Albarn’s background made him just the man to embody the need for purpose. He has thought long and hard about this. A question about his upbringing produces a long thoughtful silence. The ensuing analysis is inconclusive but revealing.
“To be totally honest, I come from two sets of families, one that got an MBE for farming – my mother’s side – and, on my father’s side, a slightly odd Quaker thing. My dad was never a Quaker but it manifested itself in him in an interest in Indian trance and Sufism. That’s how he could express this emotion, and it is an emotion, and I do channel into that purity – it’s not Christian or Islamic, it’s just the essence of the magic.”
It is, of course, this undirected, undefined spirituality that is the heart of the matter. The 1960s generation had rebellion and the alternative way; the 1990s generation had the aspiration, but comfortable commercialism denied them definition. They just kind of hung out and, occasionally, dreamt. But now – and this may be a world-changing truth – they seem to have China to fill the void. Albarn cannot stop enthusing.
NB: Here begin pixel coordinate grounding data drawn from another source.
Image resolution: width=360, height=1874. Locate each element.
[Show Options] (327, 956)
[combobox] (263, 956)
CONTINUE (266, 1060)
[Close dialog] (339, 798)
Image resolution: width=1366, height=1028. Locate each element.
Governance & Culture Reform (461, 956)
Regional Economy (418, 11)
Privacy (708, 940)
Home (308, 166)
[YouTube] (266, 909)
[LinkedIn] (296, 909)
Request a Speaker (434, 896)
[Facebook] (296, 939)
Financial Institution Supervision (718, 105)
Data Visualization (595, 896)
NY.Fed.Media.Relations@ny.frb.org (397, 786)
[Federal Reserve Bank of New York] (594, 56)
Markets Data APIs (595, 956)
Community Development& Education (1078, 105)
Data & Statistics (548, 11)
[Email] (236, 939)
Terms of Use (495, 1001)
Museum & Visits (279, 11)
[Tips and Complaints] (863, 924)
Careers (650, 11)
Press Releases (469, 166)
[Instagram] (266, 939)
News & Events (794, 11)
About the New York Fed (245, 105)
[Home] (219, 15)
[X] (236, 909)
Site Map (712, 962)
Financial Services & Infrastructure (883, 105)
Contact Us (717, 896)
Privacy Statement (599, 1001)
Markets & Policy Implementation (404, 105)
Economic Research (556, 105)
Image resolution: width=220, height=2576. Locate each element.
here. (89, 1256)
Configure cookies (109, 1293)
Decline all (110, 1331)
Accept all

“I even love the Chinese dietary thing, it’s very balanced, very nutritious and healthy, and they drink green tea all day. I love that and I love the sort of slow-motion punching of imaginary clouds every morning. It’s so beautiful. We do need to engage with them, the ecology of the world is reliant on our engagement with them. That’s where my politics lie. With my music I’m just trying to create interest in the idea of learning other stuff.”
And then the inevitable disclaimer of the boy who failed his 11-plus: “Sorry, it all sounds very Zoolander.”